I doubt your belly looks very pregnant, yet!!! ;)
It was so fun to see you too. Going along with suburbiamom, I know a kid named Remmi. Super spunk name.
Too fun. Hailee wishes she was from a family like yours. Ours is just a little too boring. When I was pregnant with James I asked her how many kids she wanted in our family...her answer was 10. I told her to start praying for octuplets the next time around.
I grew up with 8 kids in my family. ben had 7 in his. and yep, I wouldn't trade it for anything now. I think we were lucky to grow up with so many brothers and sisters
Jen,
I come from six kids and I LOVE having a big family. I couldn't agree with you more about siblings. I think our third baby was meant to be. I couldn't imagine having a holiday with only two kids. From your descriptions of your boys out in public it sounds a lot like my family! And just so you know, we had FOUR boys and two girls! :) Congrats again.
I like Ashby Isom from LeJeune's husband's family tree (which also connects to Andrea's, we found out last night). Also Layne is a family favorite from your ancestry.
Love Grammy
the best come back..not that we should need one, But is when some makes a comment like "you have your hands full with all those kids"
You just reply with "better full than empty"
How hard they can be, but your right, life is so much better with siblings and family.
(and just so you know...You still get looks in Utah believe it or not. I couldn't believe how embarrassed I felt going into the store with Darren and holding two kids hands, and Darren holding two carseats...we both felt so wierd that we got so many looks ;)
I just got a chance to catch up on your blog--I just had to see your pix of Ireland! It looks like you had such a great time. I loved reminiscing as I saw your pix. Wow, I can't believe that fairytale wedding! That's something from a completely different world than I live in.
Congrats on your baby, too! That is so exciting. Isn't that wierd how we can just "KNOW" our babies are girls, and then be so wrong! I called my 4th "she" and "her" that whole first half of my pregancy, but he's as boy as boy can be so...whatever! I'll watch for you guys in the BYU mag. That's fun!

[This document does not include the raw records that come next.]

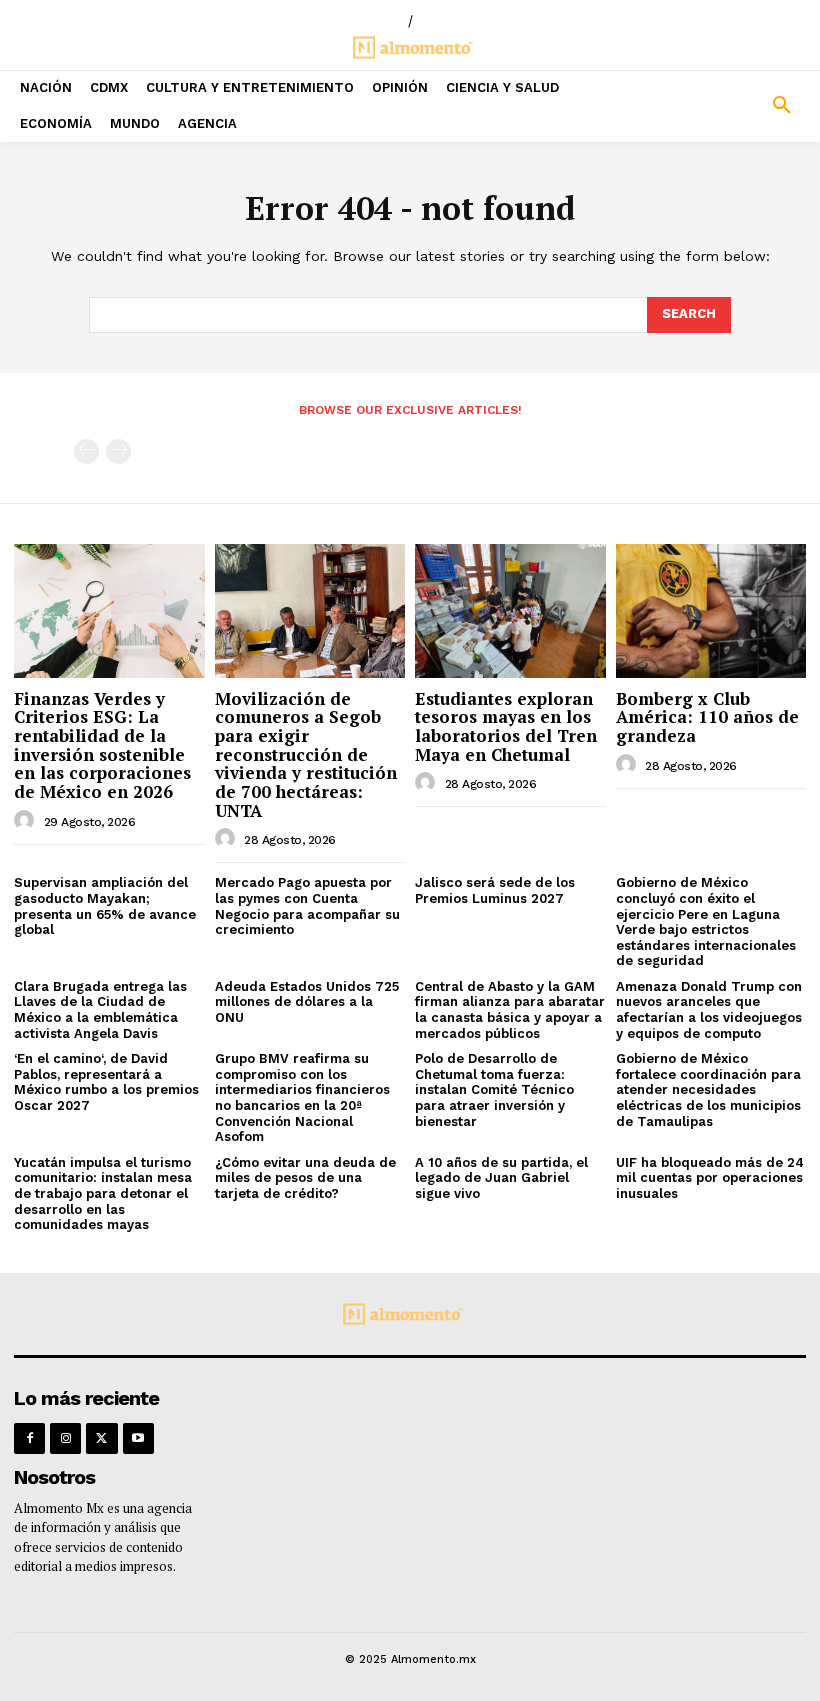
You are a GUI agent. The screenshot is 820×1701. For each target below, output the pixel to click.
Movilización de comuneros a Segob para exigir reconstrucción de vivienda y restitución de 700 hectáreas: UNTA (306, 754)
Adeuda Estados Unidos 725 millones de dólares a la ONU (307, 1002)
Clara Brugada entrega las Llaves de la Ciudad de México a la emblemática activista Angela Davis (100, 1010)
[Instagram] (65, 1438)
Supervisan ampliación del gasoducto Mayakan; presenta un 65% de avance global (105, 906)
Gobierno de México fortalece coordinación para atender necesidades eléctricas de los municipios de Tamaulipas (708, 1089)
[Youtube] (138, 1438)
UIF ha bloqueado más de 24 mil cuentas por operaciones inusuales (710, 1178)
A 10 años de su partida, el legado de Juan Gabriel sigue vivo (501, 1178)
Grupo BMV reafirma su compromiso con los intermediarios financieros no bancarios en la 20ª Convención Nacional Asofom (302, 1097)
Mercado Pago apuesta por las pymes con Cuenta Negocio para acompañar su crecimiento (307, 906)
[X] (101, 1438)
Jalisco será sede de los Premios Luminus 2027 (495, 890)
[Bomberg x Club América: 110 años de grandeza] (711, 610)
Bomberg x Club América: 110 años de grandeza (707, 717)
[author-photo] (27, 821)
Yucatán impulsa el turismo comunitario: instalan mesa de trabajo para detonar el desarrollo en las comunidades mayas (103, 1193)
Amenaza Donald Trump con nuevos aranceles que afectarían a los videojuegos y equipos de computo (709, 1010)
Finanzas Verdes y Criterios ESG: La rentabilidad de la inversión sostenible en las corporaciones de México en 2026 (102, 745)
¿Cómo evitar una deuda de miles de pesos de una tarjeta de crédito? (305, 1178)
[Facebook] (29, 1438)
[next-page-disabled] (118, 451)
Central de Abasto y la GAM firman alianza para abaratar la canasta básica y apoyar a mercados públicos (510, 1010)
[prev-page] (86, 451)
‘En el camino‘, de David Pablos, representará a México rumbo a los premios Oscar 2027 (106, 1082)
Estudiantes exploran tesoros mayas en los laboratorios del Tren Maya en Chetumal (506, 726)
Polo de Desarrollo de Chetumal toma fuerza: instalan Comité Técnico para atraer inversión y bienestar (494, 1089)
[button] (717, 106)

We have a neighbor across the street who's the same age as my oldest son. He is an only child being shuttled back and forth between his dad and his mom and (much older) step dad. He rarely wants to play at his house, only our house. He looks so wistful on the occasions when I have to tell him that no one can play. Life in the middle of your very own play date (at least from his perspective) must be grand.
We have friends whose sons names are Talon and Justice.
speaking as an only child - I loved loved loved being at homes with lots of kids! I think thats why I love being with Jed's family.
As for names - Not much of a rock star name but one that I love and am happy to share with you, Lincoln.
Or Axel (very rockerish).
Funny, I felt "done" after Alyssa and Ben had to convince me that I will be sad if I don't have more. But I didn't really feel that way. Then we agreed to a second even though neither of us really wanted one right now, but we did feel that it was time. Then, I told him that I really am done, unless it is a girl. I know that sounds weird but I didn't want a house full of girls and I would have preferred to adopt a boy rather than risk three girls. I truly believe that God understands us and gives us the push we need to press forward. I was SHOCKED this baby is a boy! But now that I know I am willing and excited for a third. Weird. I was laying in bed the other night and said..."I can do one more pregnancy" it was kind of a pep-talk outloud to myself but ben responded "yep, there is one more". Nice to know that "someone" out there truly gets me, and luckily He is the one in charge!
Oops..in my ranting I realized I meant to say that I was really done unless it was a boy. If I was having another girl I would have closed up the baby making factory and adopted a boy.
The youngest spends his life competing with his stronger, taller brothers and ends up being the cream of the crop. (Don't tell my older sons.)
Clare is my carrot that makes me want even more.
Enjoy the novelty of having three and everyone staring at your pregnant belly.
Congratulations! I haven't read for a while and didn't know you are pregnant, and another boy! We're both good at making boys I guess. I've told Dave I'm not done and I would like a girl too, but it's going to take some major bribery or something I think. Your boys are so adorable. I really enjoy reading about your crazy life! Hope you're feeling well.
I like this post. I've been thinking lately (as I have for a long time) about how I got to this place where I'm "only" the mother of three. I just always assumed there would be a larger brood. I'm okay with things the way they are and I don't anticipate us ever adopting, but it's strange to me that Heavenly Father is having me be done. Whenever I am at a gathering with my family, I feel a sad twinge that someday when my children get together, it will be a smaller, less chaotic experience. I LOVE the chaos of my 7 siblings and me. I can't imagine my life without any of them either, so I sort of feel like I have cheated my children. But yet, we're really happy (for the most part :) and we still have a pretty dang chaotic time of it. So who knows. We'll be fine of course. It's really late. I should go to bed :)
Someone in our ward just had a baby & named him Van. Pretty "rockstarish."